Concetti Chiave
- Cartesio cerca una verità indubitabile che non sia matematica, utilizzando il dubbio metodico per arrivare a una certezza assoluta.
- Per dimostrare l'esistenza delle cose, Cartesio parte dall'idea innata di Dio, sostenendo che ogni effetto ha una causa che deve essere identificata in Dio.
- L'idea avventizia è considerata certa da Cartesio, poiché la somma bontà di Dio non ci lascerebbe in uno stato di illusione permanente.
- Il dualismo cartesiano distingue tra res cogitans (pensiero e libertà) e res extensa (corpo e necessità), evidenziando le loro caratteristiche opposte.
- La ghiandola pineale è vista come il punto di interazione tra l'anima (res cogitans) e il corpo (res extensa), trasportando idee nel cervello.
Qual è il dubbio di Cartesio?
Cartesio vuole trovare una verità che sia assolutamente indubitabile, ma che non appartenga alla matematica. Perciò inizia a dubitare dei sensi, poi della ragione e successivamente della matematica (il dubbio diventa iperbolico) – egli sostiene che ci potrebbe essere un genietto malefico che inganna e fa sembrare evidente. Ma considerando che mi inganna io devo esserci, quindi sul fatto che ci sono non posso sbagliare. Ma questa evidenza è che ci sono come pensiero, non fisicamente (cogito ergo sum); il pensiero è presente a se stesso. Il dubbio è metodico, letteralmente significa “la strada per cui”, quindi vorrebbe arrivare ad una certezza assoluta, non come gli scettici che dubitano tutto. Per recuperare la certezza si deve partire da ciò che abbiamo, ovvero la coscienza, con dentro i suoi contenuti, ovvero le idee (cogito, cogitata). Ciò che manca è qualunque realtà fuori dalla coscienza, quindi per avere la certezza devo dimostrare che esiste la realtà fuori dalla coscienza partendo dalle idee, che sono di tre tipi: innate, avventizie (fortissima convinzione che viene da fuori) e fattizie (quelle che facciamo noi).

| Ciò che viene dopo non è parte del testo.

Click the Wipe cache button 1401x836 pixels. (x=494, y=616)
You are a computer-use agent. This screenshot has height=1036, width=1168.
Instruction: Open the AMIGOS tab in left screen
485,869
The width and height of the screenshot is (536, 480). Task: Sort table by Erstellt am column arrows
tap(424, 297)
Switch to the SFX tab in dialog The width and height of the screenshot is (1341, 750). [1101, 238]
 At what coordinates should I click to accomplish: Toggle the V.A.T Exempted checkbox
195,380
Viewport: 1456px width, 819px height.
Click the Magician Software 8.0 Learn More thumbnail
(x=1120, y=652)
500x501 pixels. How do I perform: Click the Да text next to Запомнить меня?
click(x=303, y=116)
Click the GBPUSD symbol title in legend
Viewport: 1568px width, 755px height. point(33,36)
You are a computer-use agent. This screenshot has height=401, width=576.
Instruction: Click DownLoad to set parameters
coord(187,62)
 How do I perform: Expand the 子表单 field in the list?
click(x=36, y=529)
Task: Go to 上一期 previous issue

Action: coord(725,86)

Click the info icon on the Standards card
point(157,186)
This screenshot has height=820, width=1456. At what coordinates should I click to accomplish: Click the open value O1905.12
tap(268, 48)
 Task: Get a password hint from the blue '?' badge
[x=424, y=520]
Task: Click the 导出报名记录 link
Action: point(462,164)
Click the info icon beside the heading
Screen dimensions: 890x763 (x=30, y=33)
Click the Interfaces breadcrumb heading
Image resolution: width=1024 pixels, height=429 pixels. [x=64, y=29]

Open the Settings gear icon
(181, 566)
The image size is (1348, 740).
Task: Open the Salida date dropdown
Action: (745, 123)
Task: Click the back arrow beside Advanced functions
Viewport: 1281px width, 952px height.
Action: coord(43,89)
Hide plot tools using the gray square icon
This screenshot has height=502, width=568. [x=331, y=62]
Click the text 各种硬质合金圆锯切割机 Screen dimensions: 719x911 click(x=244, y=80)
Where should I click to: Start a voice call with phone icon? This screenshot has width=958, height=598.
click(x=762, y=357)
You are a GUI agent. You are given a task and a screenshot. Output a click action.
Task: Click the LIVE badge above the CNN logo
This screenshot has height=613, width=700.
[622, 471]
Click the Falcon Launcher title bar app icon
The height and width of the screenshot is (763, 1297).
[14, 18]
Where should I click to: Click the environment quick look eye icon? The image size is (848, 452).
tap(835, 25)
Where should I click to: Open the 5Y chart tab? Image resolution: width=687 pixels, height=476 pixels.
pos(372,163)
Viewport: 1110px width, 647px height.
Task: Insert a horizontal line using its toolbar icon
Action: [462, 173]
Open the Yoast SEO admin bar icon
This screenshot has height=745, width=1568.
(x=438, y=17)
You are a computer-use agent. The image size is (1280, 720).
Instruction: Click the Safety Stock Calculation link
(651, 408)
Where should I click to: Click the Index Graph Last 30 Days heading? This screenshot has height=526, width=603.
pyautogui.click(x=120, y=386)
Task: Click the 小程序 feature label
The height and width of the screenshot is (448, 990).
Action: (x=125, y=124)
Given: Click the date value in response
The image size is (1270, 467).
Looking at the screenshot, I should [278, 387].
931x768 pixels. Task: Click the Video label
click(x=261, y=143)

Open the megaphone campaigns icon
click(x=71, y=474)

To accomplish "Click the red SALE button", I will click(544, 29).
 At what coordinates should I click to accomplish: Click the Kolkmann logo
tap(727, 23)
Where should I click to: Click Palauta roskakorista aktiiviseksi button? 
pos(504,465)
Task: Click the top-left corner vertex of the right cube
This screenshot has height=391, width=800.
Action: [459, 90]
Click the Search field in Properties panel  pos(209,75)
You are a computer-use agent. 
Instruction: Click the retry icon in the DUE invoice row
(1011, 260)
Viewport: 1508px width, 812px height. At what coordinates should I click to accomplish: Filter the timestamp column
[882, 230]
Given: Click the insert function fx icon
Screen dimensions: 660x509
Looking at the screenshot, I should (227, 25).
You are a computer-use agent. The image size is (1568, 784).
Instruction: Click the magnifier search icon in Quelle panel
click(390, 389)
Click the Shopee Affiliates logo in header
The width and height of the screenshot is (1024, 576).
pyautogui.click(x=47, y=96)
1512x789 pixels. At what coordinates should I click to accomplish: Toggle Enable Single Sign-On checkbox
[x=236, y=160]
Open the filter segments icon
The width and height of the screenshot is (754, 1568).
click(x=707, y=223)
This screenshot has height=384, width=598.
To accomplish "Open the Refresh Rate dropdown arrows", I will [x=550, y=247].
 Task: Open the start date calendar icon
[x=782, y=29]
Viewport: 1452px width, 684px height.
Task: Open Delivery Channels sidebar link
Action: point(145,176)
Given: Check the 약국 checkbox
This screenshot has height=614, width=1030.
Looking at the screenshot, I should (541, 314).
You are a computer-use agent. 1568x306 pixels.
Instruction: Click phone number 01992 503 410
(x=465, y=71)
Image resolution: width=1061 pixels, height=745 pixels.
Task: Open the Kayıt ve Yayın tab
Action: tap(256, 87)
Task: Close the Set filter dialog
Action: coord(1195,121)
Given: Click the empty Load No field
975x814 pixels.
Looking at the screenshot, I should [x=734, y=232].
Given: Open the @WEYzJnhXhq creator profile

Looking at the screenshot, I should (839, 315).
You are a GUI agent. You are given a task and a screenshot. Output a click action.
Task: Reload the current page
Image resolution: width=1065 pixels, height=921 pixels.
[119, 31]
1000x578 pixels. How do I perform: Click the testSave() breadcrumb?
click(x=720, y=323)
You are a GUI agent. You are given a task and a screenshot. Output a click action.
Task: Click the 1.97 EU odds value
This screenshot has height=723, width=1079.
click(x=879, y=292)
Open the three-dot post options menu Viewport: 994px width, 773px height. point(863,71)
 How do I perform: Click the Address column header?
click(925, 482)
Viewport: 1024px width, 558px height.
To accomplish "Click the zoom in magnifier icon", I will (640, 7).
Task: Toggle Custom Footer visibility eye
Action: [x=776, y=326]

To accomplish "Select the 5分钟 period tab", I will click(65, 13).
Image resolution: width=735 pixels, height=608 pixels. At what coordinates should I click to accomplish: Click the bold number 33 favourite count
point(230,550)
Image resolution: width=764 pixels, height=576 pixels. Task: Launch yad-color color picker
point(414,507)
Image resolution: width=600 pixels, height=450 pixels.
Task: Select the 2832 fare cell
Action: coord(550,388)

La dimostrazione dell'esistenza di Dio
La prima cosa che dimostra è l’esistenza di Dio, perché per dimostrare che esistono le cose ha bisogno di sapere che c’è Dio. Lo dimostra partendo dall’idea di Dio, che è innata. Poi prende l’idea avventizia, e deve essere certo che è avventizia, perché essendoci l’effetto deve esserci anche la causa. Ma è sicuro che proviene da Dio, che è la somma bontà, che non farebbe vivere la creature in uno stato di perenne allucinazione, quindi quando penso che l’idea è avventizia ne sono certo, perciò essendoci l’effetto c’è anche la causa. La causa è esterna se l’idea è avventizia. Così dimostra che c’è anche il mondo dei corpi (res extensa). L’essere corpo corrisponde all’avere estensione nello spazio, che è l’unica caratteristica di cui siamo certi. Dopo la rivoluzione la nuova scienza considera solo gli aspetti quantitativi, non più qualitativi.
Dualismo e res cogitans
La res cogitans è libera, la res extensa è sottoposta alla necessità, hanno quindi caratteristiche opposte. Per questo c’è il dualismo, che esiste nell’uomo (“angioletto + automa”). Nel corpo ci sono gli spiriti animati che trasportano le idee nel cervello (ghiandola pineale), in cui c’è l’anima ovvero la res cogitans, che incontra la res extensa.
Domande da interrogazione
- Qual è l'obiettivo principale del dubbio cartesiano?
- Come dimostra Cartesio l'esistenza di Dio?
- Qual è la differenza tra res cogitans e res extensa?
- Qual è il ruolo della ghiandola pineale nel pensiero cartesiano?
Cartesio cerca una verità assolutamente indubitabile che non appartenga alla matematica, iniziando a dubitare dei sensi, della ragione e della matematica stessa, fino a giungere alla certezza del "cogito ergo sum", che afferma l'esistenza del pensiero.
Cartesio dimostra l'esistenza di Dio partendo dall'idea innata di Dio e dall'idea avventizia, sostenendo che l'effetto (l'idea avventizia) richiede una causa (Dio), che è la somma bontà e non permetterebbe all'essere umano di vivere in uno stato di illusione permanente.
La res cogitans è libera e rappresenta il pensiero, mentre la res extensa è sottoposta alla necessità e corrisponde al corpo, evidenziando il dualismo presente nell'essere umano.
La ghiandola pineale è considerata il punto di incontro tra la res cogitans (anima) e la res extensa (corpo), dove gli spiriti animati trasportano le idee nel cervello, evidenziando l'interazione tra mente e corpo.